De acordo com o requerimento de interposição de recurso, o recorrente pretende
a apreciação da inconstitucionalidade, por violação do artigo 63.º, n.º 4, da
Constituição da República Portuguesa (CRP), das normas constantes das cláusulas
136.ª a 144.ª do Acordo Colectivo de Trabalho do Sector Bancário, interpretadas
no sentido de que “para efeitos de atribuição da pensão de reforma, apenas são
levados em consideração os valores correspondentes à retribuição base e
diuturnidades, olvidando assim os restantes valores recebidos a título de
retribuição”.
2.No Tribunal Constitucional, o relator, no despacho que determinou a
elaboração de alegações, consignou que as partes deviam “pronunciar‑se,
querendo, sobre a questão de eventual não conhecimento do objecto do recurso com
base no entendimento – sufragado no Acórdão do Plenário deste Tribunal n.º
224/2005 (disponível em www.tribunalconstitucional.pt), do qual divergi – de que
as cláusulas de convenções colectivas de trabalho não constituem «normas» para
efeito de integrarem objecto de recursos de inconstitucionalidade”.
3.O recorrente apresentou alegações – a que juntou dois pareceres jurídicos –,
no termo das quais formulou, quanto à questão prévia referida, as seguintes
conclusões:
“1. Não se diga que esta matéria (estas cláusulas do ACT) não têm dignidade de
normas para o Tribunal Constitucional vir a conhecer da sua natureza jurídica e
da inconstitucionalidade destas normas por violação do artigo 63.º da CRP, como
alguma corrente jurisprudencial hoje firmada nesse mais alto Tribunal tem
afirmado.
2. Todavia, discorda‑se desta corrente quando não conhece dos recursos
interpostos com esse fundamento sem atender na realidade à verdadeira natureza
desta problemática.
3. Ora, não nos restam quaisquer dúvidas que
4. As normas referentes a segurança social constantes do ACT são normas de
carácter híbrido, público‑privado, por serem, concomitantemente, normas de
regulação de relações laborais cuja vigência se funda, apenas, em omissão de
desenvolvimento de preceito constitucional por parte do legislador.
5. E normas de concretização de um direito subjectivo público, radicado na
Constituição, caracterizado como direito fundamental, exigível perante o Estado
ou, neste caso, perante quem o substitui na vinculação à prestação.
6. Aliás, de conteúdo concretizável através não só da Lei de Bases da Segurança
Social mas também da Constituição mediante normas directamente aplicáveis por
definição do conteúdo mínimo do direito.
7. Essa prestação quer‑se como substitutiva dos rendimentos do trabalho, e que
se caracteriza por ser um direito indisponível, por se reportar ao conceito, de
direito laboral, de remuneração.
8. Assim, no que toca à vertente pública deste regime especial, temos, antes de
mais, que o campo da segurança social existe por imperativos de ordem pública,
algo que o Estado, na Constituição, assume como imprescindível para a sociedade
e que, por si, pretende assegurar.
9. A relação jurídica, de índole pública, em que se insere este direito
subjectivo dos trabalhadores, tem como contraparte, de acordo com o bloco legal,
o Estado, que está vinculado, como já demonstrámos, à prestação concretizadora
do direito.

## [DADOS BRUTOS]
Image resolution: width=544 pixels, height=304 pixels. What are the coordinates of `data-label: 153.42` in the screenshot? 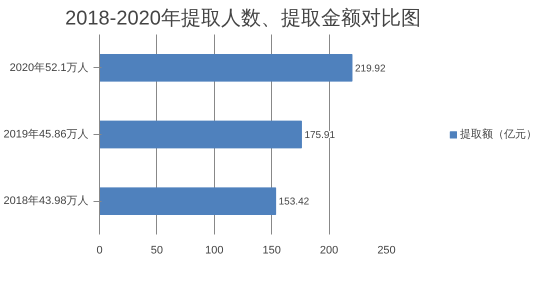 It's located at (294, 202).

## [INSTRUÇÕES]
1. Segundo o excerto, que artigo da Constituição da República Portuguesa o recorrente considera violado?
2. No excerto, troque "híbrido" por "misto" e reescreva o trecho entre "2. Todavia, discorda‑se" e "parte do legislador.", inclusive.

## [TAREFAS RESOLVIDAS]
1. O artigo 63.º, n.º 4.

2.
2. Todavia, discorda‑se desta corrente quando não conhece dos recursos
interpostos com esse fundamento sem atender na realidade à verdadeira natureza
desta problemática.
3. Ora, não nos restam quaisquer dúvidas que
4. As normas referentes a segurança social constantes do ACT são normas de
carácter misto, público‑privado, por serem, concomitantemente, normas de
regulação de relações laborais cuja vigência se funda, apenas, em omissão de
desenvolvimento de preceito constitucional por parte do legislador.